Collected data
__________

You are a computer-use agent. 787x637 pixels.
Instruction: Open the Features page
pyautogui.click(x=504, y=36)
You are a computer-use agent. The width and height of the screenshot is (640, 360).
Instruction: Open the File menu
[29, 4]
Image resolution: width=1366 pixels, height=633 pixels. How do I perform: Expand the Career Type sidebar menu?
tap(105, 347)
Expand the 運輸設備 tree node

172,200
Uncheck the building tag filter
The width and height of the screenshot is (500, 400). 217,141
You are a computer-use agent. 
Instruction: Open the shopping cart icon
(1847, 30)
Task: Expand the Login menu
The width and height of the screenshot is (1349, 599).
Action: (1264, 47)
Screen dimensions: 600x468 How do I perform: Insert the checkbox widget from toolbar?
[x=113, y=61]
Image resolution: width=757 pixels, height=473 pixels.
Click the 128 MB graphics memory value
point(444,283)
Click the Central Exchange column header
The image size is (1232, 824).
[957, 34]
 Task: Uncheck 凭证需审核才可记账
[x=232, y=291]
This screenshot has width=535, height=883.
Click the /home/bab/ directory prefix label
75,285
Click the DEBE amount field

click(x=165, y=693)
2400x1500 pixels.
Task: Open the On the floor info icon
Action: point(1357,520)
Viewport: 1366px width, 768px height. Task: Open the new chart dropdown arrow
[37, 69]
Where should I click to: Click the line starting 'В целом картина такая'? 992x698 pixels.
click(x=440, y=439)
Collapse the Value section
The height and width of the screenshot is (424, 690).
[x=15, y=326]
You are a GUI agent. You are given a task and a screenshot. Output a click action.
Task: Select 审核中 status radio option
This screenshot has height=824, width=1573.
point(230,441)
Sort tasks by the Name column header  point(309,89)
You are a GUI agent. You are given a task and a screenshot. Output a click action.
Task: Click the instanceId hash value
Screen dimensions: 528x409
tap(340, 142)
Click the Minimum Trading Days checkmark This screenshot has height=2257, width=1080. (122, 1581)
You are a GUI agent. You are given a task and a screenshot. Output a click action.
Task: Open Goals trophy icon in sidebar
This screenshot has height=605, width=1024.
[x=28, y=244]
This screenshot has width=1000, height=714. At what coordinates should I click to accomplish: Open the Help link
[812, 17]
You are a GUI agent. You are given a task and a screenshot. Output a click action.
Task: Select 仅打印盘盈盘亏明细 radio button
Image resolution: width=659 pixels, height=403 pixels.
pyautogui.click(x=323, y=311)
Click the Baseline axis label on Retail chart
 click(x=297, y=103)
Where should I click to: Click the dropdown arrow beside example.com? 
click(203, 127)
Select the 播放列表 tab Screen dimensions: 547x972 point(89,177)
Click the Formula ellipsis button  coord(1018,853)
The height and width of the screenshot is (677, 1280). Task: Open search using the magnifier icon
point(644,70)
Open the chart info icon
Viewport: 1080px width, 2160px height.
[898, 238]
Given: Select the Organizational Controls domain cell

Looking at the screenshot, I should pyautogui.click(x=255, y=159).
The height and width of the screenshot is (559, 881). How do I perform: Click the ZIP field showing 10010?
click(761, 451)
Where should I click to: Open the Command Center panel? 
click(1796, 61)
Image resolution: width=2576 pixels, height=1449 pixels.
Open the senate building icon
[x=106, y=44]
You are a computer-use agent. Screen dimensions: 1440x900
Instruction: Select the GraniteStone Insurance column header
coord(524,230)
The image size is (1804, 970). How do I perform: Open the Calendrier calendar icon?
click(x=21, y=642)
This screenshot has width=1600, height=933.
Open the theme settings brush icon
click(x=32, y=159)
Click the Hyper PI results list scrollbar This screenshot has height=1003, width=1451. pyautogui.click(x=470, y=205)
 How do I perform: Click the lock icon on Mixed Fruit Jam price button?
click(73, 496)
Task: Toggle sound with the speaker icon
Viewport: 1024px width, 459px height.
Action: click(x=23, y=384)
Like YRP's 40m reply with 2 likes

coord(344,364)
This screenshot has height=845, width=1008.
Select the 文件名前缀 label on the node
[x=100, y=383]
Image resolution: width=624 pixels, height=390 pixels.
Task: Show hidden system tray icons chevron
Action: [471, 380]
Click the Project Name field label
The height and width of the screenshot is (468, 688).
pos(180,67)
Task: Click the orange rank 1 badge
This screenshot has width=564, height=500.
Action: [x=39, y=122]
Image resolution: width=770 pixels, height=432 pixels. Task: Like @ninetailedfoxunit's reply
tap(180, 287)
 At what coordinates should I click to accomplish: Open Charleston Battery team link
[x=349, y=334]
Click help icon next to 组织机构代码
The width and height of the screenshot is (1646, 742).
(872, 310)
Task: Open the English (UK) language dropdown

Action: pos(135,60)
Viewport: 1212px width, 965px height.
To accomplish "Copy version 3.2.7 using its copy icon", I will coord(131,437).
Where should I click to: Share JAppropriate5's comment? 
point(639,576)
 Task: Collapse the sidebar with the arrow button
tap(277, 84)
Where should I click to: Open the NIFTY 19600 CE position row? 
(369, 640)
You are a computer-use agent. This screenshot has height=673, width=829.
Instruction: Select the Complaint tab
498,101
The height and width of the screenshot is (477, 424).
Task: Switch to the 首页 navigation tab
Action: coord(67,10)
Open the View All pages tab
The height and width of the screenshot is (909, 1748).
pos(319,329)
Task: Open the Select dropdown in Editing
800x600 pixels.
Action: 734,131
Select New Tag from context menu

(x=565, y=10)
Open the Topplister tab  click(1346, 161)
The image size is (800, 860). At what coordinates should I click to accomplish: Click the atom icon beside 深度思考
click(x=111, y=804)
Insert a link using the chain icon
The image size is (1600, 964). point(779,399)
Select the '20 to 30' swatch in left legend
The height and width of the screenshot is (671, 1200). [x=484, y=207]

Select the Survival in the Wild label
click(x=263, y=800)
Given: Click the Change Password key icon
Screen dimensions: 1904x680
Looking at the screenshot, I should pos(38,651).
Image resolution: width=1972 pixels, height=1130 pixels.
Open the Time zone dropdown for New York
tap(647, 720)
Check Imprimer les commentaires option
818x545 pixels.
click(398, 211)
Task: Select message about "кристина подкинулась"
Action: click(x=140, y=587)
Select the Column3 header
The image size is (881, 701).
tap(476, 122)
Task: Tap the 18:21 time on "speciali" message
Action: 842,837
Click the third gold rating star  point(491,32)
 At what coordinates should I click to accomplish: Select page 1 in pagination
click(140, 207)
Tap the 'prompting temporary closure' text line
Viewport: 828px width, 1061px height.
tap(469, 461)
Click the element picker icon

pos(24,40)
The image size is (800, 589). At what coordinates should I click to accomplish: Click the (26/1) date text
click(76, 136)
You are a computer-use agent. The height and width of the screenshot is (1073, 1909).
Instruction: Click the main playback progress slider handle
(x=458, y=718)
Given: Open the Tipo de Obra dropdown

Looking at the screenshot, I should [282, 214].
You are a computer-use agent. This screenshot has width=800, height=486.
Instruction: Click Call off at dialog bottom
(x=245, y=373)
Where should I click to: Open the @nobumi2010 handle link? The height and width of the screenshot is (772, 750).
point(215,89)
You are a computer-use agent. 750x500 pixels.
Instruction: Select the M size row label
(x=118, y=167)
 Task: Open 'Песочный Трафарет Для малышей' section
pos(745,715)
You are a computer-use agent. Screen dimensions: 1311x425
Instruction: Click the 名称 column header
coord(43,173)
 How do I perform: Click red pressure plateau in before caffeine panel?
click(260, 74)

__________

**WHAT IS REQUIRED:**
Write the entries above out again, unchanged and complete.

**RESPONSE TO THIS TASK:**
You are a computer-use agent. 787x637 pixels.
Instruction: Open the Features page
pyautogui.click(x=504, y=36)
You are a computer-use agent. The width and height of the screenshot is (640, 360).
Instruction: Open the File menu
[29, 4]
Image resolution: width=1366 pixels, height=633 pixels. How do I perform: Expand the Career Type sidebar menu?
tap(105, 347)
Expand the 運輸設備 tree node

172,200
Uncheck the building tag filter
The width and height of the screenshot is (500, 400). 217,141
You are a computer-use agent. 
Instruction: Open the shopping cart icon
(1847, 30)
Task: Expand the Login menu
The width and height of the screenshot is (1349, 599).
Action: (1264, 47)
Screen dimensions: 600x468 How do I perform: Insert the checkbox widget from toolbar?
[x=113, y=61]
Image resolution: width=757 pixels, height=473 pixels.
Click the 128 MB graphics memory value
point(444,283)
Click the Central Exchange column header
The image size is (1232, 824).
[957, 34]
 Task: Uncheck 凭证需审核才可记账
[x=232, y=291]
This screenshot has width=535, height=883.
Click the /home/bab/ directory prefix label
75,285
Click the DEBE amount field

click(x=165, y=693)
2400x1500 pixels.
Task: Open the On the floor info icon
Action: point(1357,520)
Viewport: 1366px width, 768px height. Task: Open the new chart dropdown arrow
[37, 69]
Where should I click to: Click the line starting 'В целом картина такая'? 992x698 pixels.
click(x=440, y=439)
Collapse the Value section
The height and width of the screenshot is (424, 690).
[x=15, y=326]
You are a GUI agent. You are given a task and a screenshot. Output a click action.
Task: Select 审核中 status radio option
This screenshot has height=824, width=1573.
point(230,441)
Sort tasks by the Name column header  point(309,89)
You are a GUI agent. You are given a task and a screenshot. Output a click action.
Task: Click the instanceId hash value
Screen dimensions: 528x409
tap(340, 142)
Click the Minimum Trading Days checkmark This screenshot has height=2257, width=1080. (122, 1581)
You are a GUI agent. You are given a task and a screenshot. Output a click action.
Task: Open Goals trophy icon in sidebar
This screenshot has height=605, width=1024.
[x=28, y=244]
This screenshot has width=1000, height=714. At what coordinates should I click to accomplish: Open the Help link
[812, 17]
You are a GUI agent. You are given a task and a screenshot. Output a click action.
Task: Select 仅打印盘盈盘亏明细 radio button
Image resolution: width=659 pixels, height=403 pixels.
pyautogui.click(x=323, y=311)
Click the Baseline axis label on Retail chart
 click(x=297, y=103)
Where should I click to: Click the dropdown arrow beside example.com? 
click(203, 127)
Select the 播放列表 tab Screen dimensions: 547x972 point(89,177)
Click the Formula ellipsis button  coord(1018,853)
The height and width of the screenshot is (677, 1280). Task: Open search using the magnifier icon
point(644,70)
Open the chart info icon
Viewport: 1080px width, 2160px height.
[898, 238]
Given: Select the Organizational Controls domain cell

Looking at the screenshot, I should pyautogui.click(x=255, y=159).
The height and width of the screenshot is (559, 881). How do I perform: Click the ZIP field showing 10010?
click(761, 451)
Where should I click to: Open the Command Center panel? 
click(1796, 61)
Image resolution: width=2576 pixels, height=1449 pixels.
Open the senate building icon
[x=106, y=44]
You are a computer-use agent. Screen dimensions: 1440x900
Instruction: Select the GraniteStone Insurance column header
coord(524,230)
The image size is (1804, 970). How do I perform: Open the Calendrier calendar icon?
click(x=21, y=642)
This screenshot has width=1600, height=933.
Open the theme settings brush icon
click(x=32, y=159)
Click the Hyper PI results list scrollbar This screenshot has height=1003, width=1451. pyautogui.click(x=470, y=205)
 How do I perform: Click the lock icon on Mixed Fruit Jam price button?
click(73, 496)
Task: Toggle sound with the speaker icon
Viewport: 1024px width, 459px height.
Action: click(x=23, y=384)
Like YRP's 40m reply with 2 likes

coord(344,364)
This screenshot has height=845, width=1008.
Select the 文件名前缀 label on the node
[x=100, y=383]
Image resolution: width=624 pixels, height=390 pixels.
Task: Show hidden system tray icons chevron
Action: [471, 380]
Click the Project Name field label
The height and width of the screenshot is (468, 688).
pos(180,67)
Task: Click the orange rank 1 badge
This screenshot has width=564, height=500.
Action: [x=39, y=122]
Image resolution: width=770 pixels, height=432 pixels. Task: Like @ninetailedfoxunit's reply
tap(180, 287)
 At what coordinates should I click to accomplish: Open Charleston Battery team link
[x=349, y=334]
Click help icon next to 组织机构代码
The width and height of the screenshot is (1646, 742).
(872, 310)
Task: Open the English (UK) language dropdown

Action: pos(135,60)
Viewport: 1212px width, 965px height.
To accomplish "Copy version 3.2.7 using its copy icon", I will coord(131,437).
Where should I click to: Share JAppropriate5's comment? 
point(639,576)
 Task: Collapse the sidebar with the arrow button
tap(277, 84)
Where should I click to: Open the NIFTY 19600 CE position row? 
(369, 640)
You are a computer-use agent. This screenshot has height=673, width=829.
Instruction: Select the Complaint tab
498,101
The height and width of the screenshot is (477, 424).
Task: Switch to the 首页 navigation tab
Action: coord(67,10)
Open the View All pages tab
The height and width of the screenshot is (909, 1748).
pos(319,329)
Task: Open the Select dropdown in Editing
800x600 pixels.
Action: 734,131
Select New Tag from context menu

(x=565, y=10)
Open the Topplister tab  click(1346, 161)
The image size is (800, 860). At what coordinates should I click to accomplish: Click the atom icon beside 深度思考
click(x=111, y=804)
Insert a link using the chain icon
The image size is (1600, 964). point(779,399)
Select the '20 to 30' swatch in left legend
The height and width of the screenshot is (671, 1200). [x=484, y=207]

Select the Survival in the Wild label
click(x=263, y=800)
Given: Click the Change Password key icon
Screen dimensions: 1904x680
Looking at the screenshot, I should pos(38,651).
Image resolution: width=1972 pixels, height=1130 pixels.
Open the Time zone dropdown for New York
tap(647, 720)
Check Imprimer les commentaires option
818x545 pixels.
click(398, 211)
Task: Select message about "кристина подкинулась"
Action: click(x=140, y=587)
Select the Column3 header
The image size is (881, 701).
tap(476, 122)
Task: Tap the 18:21 time on "speciali" message
Action: 842,837
Click the third gold rating star  point(491,32)
 At what coordinates should I click to accomplish: Select page 1 in pagination
click(140, 207)
Tap the 'prompting temporary closure' text line
Viewport: 828px width, 1061px height.
tap(469, 461)
Click the element picker icon

pos(24,40)
The image size is (800, 589). At what coordinates should I click to accomplish: Click the (26/1) date text
click(76, 136)
You are a computer-use agent. The height and width of the screenshot is (1073, 1909).
Instruction: Click the main playback progress slider handle
(x=458, y=718)
Given: Open the Tipo de Obra dropdown

Looking at the screenshot, I should [282, 214].
You are a computer-use agent. This screenshot has width=800, height=486.
Instruction: Click Call off at dialog bottom
(x=245, y=373)
Where should I click to: Open the @nobumi2010 handle link? The height and width of the screenshot is (772, 750).
point(215,89)
You are a computer-use agent. 750x500 pixels.
Instruction: Select the M size row label
(x=118, y=167)
 Task: Open 'Песочный Трафарет Для малышей' section
pos(745,715)
You are a computer-use agent. Screen dimensions: 1311x425
Instruction: Click the 名称 column header
coord(43,173)
 How do I perform: Click red pressure plateau in before caffeine panel?
click(260, 74)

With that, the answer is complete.